[Saved entries]

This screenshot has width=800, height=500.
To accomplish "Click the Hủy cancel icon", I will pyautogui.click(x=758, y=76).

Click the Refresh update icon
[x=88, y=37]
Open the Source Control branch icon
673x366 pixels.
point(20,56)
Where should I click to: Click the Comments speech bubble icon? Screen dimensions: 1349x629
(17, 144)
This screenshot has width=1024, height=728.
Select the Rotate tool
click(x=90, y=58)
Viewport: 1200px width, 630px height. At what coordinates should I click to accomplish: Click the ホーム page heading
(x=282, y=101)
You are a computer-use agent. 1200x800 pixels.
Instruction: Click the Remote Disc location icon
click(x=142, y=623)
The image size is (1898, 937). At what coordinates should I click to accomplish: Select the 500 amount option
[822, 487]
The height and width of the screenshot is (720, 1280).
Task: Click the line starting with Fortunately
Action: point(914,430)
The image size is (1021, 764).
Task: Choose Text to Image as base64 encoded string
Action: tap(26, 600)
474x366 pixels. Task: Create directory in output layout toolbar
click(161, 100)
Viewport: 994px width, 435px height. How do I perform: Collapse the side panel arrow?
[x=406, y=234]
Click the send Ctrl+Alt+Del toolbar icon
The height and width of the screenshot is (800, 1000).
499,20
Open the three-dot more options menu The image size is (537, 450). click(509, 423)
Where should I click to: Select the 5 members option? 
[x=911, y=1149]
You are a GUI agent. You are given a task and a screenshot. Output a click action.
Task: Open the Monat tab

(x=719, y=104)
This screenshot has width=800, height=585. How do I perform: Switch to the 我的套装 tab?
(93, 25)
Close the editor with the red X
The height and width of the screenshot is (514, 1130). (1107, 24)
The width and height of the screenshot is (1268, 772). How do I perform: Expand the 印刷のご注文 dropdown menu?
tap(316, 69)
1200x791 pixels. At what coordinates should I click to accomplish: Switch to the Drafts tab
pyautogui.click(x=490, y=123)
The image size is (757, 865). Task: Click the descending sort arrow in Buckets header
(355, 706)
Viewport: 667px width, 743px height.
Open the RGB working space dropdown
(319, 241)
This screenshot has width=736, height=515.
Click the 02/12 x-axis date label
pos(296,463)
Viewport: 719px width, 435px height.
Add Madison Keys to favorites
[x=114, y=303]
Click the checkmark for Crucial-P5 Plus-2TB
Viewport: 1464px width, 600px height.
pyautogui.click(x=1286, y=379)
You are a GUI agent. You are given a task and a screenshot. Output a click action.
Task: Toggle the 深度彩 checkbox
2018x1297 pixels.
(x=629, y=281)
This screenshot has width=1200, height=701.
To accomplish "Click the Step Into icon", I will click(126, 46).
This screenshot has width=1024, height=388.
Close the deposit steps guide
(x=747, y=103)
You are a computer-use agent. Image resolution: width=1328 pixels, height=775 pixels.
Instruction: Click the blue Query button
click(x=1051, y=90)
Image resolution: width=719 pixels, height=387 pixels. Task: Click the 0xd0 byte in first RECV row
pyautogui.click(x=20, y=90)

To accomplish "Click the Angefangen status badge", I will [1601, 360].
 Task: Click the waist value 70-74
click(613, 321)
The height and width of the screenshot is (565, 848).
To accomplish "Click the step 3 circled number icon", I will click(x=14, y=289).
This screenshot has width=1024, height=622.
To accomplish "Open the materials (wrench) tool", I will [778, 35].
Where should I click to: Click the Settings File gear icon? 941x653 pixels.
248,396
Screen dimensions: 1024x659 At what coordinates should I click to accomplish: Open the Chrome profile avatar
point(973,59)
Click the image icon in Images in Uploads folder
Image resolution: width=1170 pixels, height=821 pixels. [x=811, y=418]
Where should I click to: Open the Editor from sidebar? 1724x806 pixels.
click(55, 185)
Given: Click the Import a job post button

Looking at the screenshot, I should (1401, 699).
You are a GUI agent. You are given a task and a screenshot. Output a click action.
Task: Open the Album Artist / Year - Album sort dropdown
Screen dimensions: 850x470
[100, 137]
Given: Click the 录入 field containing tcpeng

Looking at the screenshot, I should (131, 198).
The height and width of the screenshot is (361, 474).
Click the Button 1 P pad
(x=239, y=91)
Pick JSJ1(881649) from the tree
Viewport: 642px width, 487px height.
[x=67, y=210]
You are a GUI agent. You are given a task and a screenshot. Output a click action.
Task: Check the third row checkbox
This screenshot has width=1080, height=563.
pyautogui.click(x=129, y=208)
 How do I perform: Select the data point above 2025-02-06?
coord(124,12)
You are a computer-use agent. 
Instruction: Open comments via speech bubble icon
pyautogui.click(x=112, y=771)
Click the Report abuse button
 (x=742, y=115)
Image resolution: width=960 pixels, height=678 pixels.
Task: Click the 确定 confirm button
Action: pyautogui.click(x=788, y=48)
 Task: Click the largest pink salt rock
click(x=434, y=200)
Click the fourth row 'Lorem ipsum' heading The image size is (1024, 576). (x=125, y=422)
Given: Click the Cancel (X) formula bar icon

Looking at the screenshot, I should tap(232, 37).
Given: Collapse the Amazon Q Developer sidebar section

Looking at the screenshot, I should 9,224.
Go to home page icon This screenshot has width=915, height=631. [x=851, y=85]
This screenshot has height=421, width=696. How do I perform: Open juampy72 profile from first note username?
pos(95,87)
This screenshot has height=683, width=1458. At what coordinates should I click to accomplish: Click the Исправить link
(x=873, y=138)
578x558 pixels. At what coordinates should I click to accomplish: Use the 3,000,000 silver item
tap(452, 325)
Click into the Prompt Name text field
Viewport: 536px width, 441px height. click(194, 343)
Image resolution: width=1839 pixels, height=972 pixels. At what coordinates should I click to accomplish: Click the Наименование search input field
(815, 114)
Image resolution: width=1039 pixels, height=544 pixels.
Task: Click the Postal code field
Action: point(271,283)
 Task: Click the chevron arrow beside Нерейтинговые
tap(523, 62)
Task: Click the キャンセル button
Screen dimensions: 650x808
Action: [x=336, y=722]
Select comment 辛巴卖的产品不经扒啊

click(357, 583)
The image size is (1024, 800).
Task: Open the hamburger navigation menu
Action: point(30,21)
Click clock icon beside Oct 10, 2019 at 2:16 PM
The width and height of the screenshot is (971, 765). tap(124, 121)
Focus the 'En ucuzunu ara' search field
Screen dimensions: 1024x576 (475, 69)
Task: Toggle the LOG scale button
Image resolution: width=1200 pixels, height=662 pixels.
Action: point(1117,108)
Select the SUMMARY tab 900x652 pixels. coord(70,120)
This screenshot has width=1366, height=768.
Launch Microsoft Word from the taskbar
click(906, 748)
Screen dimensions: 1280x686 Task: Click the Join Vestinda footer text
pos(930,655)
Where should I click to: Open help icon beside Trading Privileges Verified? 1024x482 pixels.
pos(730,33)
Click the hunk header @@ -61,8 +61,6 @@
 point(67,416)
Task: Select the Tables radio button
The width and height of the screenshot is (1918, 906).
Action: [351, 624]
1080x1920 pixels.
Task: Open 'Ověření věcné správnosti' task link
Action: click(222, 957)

→ TASK STATEMENT
Each entry above has to be transcribed exactly as it appears.

→ EXERCISE OUTPUT
This screenshot has width=800, height=500.
To accomplish "Click the Hủy cancel icon", I will pyautogui.click(x=758, y=76).

Click the Refresh update icon
[x=88, y=37]
Open the Source Control branch icon
673x366 pixels.
point(20,56)
Where should I click to: Click the Comments speech bubble icon? Screen dimensions: 1349x629
(17, 144)
This screenshot has width=1024, height=728.
Select the Rotate tool
click(x=90, y=58)
Viewport: 1200px width, 630px height. At what coordinates should I click to accomplish: Click the ホーム page heading
(x=282, y=101)
You are a computer-use agent. 1200x800 pixels.
Instruction: Click the Remote Disc location icon
click(x=142, y=623)
The image size is (1898, 937). At what coordinates should I click to accomplish: Select the 500 amount option
[822, 487]
The height and width of the screenshot is (720, 1280).
Task: Click the line starting with Fortunately
Action: point(914,430)
The image size is (1021, 764).
Task: Choose Text to Image as base64 encoded string
Action: tap(26, 600)
474x366 pixels. Task: Create directory in output layout toolbar
click(161, 100)
Viewport: 994px width, 435px height. How do I perform: Collapse the side panel arrow?
[x=406, y=234]
Click the send Ctrl+Alt+Del toolbar icon
The height and width of the screenshot is (800, 1000).
499,20
Open the three-dot more options menu The image size is (537, 450). click(509, 423)
Where should I click to: Select the 5 members option? 
[x=911, y=1149]
You are a GUI agent. You are given a task and a screenshot. Output a click action.
Task: Open the Monat tab

(x=719, y=104)
This screenshot has width=800, height=585. How do I perform: Switch to the 我的套装 tab?
(93, 25)
Close the editor with the red X
The height and width of the screenshot is (514, 1130). (1107, 24)
The width and height of the screenshot is (1268, 772). How do I perform: Expand the 印刷のご注文 dropdown menu?
tap(316, 69)
1200x791 pixels. At what coordinates should I click to accomplish: Switch to the Drafts tab
pyautogui.click(x=490, y=123)
The image size is (757, 865). Task: Click the descending sort arrow in Buckets header
(355, 706)
Viewport: 667px width, 743px height.
Open the RGB working space dropdown
(319, 241)
This screenshot has width=736, height=515.
Click the 02/12 x-axis date label
pos(296,463)
Viewport: 719px width, 435px height.
Add Madison Keys to favorites
[x=114, y=303]
Click the checkmark for Crucial-P5 Plus-2TB
Viewport: 1464px width, 600px height.
pyautogui.click(x=1286, y=379)
You are a GUI agent. You are given a task and a screenshot. Output a click action.
Task: Toggle the 深度彩 checkbox
2018x1297 pixels.
(x=629, y=281)
This screenshot has width=1200, height=701.
To accomplish "Click the Step Into icon", I will click(126, 46).
This screenshot has width=1024, height=388.
Close the deposit steps guide
(x=747, y=103)
You are a computer-use agent. Image resolution: width=1328 pixels, height=775 pixels.
Instruction: Click the blue Query button
click(x=1051, y=90)
Image resolution: width=719 pixels, height=387 pixels. Task: Click the 0xd0 byte in first RECV row
pyautogui.click(x=20, y=90)

To accomplish "Click the Angefangen status badge", I will [1601, 360].
 Task: Click the waist value 70-74
click(613, 321)
The height and width of the screenshot is (565, 848).
To accomplish "Click the step 3 circled number icon", I will click(x=14, y=289).
This screenshot has width=1024, height=622.
To accomplish "Open the materials (wrench) tool", I will [778, 35].
Where should I click to: Click the Settings File gear icon? 941x653 pixels.
248,396
Screen dimensions: 1024x659 At what coordinates should I click to accomplish: Open the Chrome profile avatar
point(973,59)
Click the image icon in Images in Uploads folder
Image resolution: width=1170 pixels, height=821 pixels. [x=811, y=418]
Where should I click to: Open the Editor from sidebar? 1724x806 pixels.
click(55, 185)
Given: Click the Import a job post button

Looking at the screenshot, I should (1401, 699).
You are a GUI agent. You are given a task and a screenshot. Output a click action.
Task: Open the Album Artist / Year - Album sort dropdown
Screen dimensions: 850x470
[100, 137]
Given: Click the 录入 field containing tcpeng

Looking at the screenshot, I should (131, 198).
The height and width of the screenshot is (361, 474).
Click the Button 1 P pad
(x=239, y=91)
Pick JSJ1(881649) from the tree
Viewport: 642px width, 487px height.
[x=67, y=210]
You are a GUI agent. You are given a task and a screenshot. Output a click action.
Task: Check the third row checkbox
This screenshot has width=1080, height=563.
pyautogui.click(x=129, y=208)
 How do I perform: Select the data point above 2025-02-06?
coord(124,12)
You are a computer-use agent. 
Instruction: Open comments via speech bubble icon
pyautogui.click(x=112, y=771)
Click the Report abuse button
 (x=742, y=115)
Image resolution: width=960 pixels, height=678 pixels.
Task: Click the 确定 confirm button
Action: pyautogui.click(x=788, y=48)
 Task: Click the largest pink salt rock
click(x=434, y=200)
Click the fourth row 'Lorem ipsum' heading The image size is (1024, 576). (x=125, y=422)
Given: Click the Cancel (X) formula bar icon

Looking at the screenshot, I should tap(232, 37).
Given: Collapse the Amazon Q Developer sidebar section

Looking at the screenshot, I should 9,224.
Go to home page icon This screenshot has width=915, height=631. [x=851, y=85]
This screenshot has height=421, width=696. How do I perform: Open juampy72 profile from first note username?
pos(95,87)
This screenshot has height=683, width=1458. At what coordinates should I click to accomplish: Click the Исправить link
(x=873, y=138)
578x558 pixels. At what coordinates should I click to accomplish: Use the 3,000,000 silver item
tap(452, 325)
Click into the Prompt Name text field
Viewport: 536px width, 441px height. click(194, 343)
Image resolution: width=1839 pixels, height=972 pixels. At what coordinates should I click to accomplish: Click the Наименование search input field
(815, 114)
Image resolution: width=1039 pixels, height=544 pixels.
Task: Click the Postal code field
Action: point(271,283)
 Task: Click the chevron arrow beside Нерейтинговые
tap(523, 62)
Task: Click the キャンセル button
Screen dimensions: 650x808
Action: [x=336, y=722]
Select comment 辛巴卖的产品不经扒啊

click(357, 583)
The image size is (1024, 800).
Task: Open the hamburger navigation menu
Action: point(30,21)
Click clock icon beside Oct 10, 2019 at 2:16 PM
The width and height of the screenshot is (971, 765). tap(124, 121)
Focus the 'En ucuzunu ara' search field
Screen dimensions: 1024x576 (475, 69)
Task: Toggle the LOG scale button
Image resolution: width=1200 pixels, height=662 pixels.
Action: point(1117,108)
Select the SUMMARY tab 900x652 pixels. coord(70,120)
This screenshot has width=1366, height=768.
Launch Microsoft Word from the taskbar
click(906, 748)
Screen dimensions: 1280x686 Task: Click the Join Vestinda footer text
pos(930,655)
Where should I click to: Open help icon beside Trading Privileges Verified? 1024x482 pixels.
pos(730,33)
Click the hunk header @@ -61,8 +61,6 @@
 point(67,416)
Task: Select the Tables radio button
The width and height of the screenshot is (1918, 906).
Action: [351, 624]
1080x1920 pixels.
Task: Open 'Ověření věcné správnosti' task link
Action: click(222, 957)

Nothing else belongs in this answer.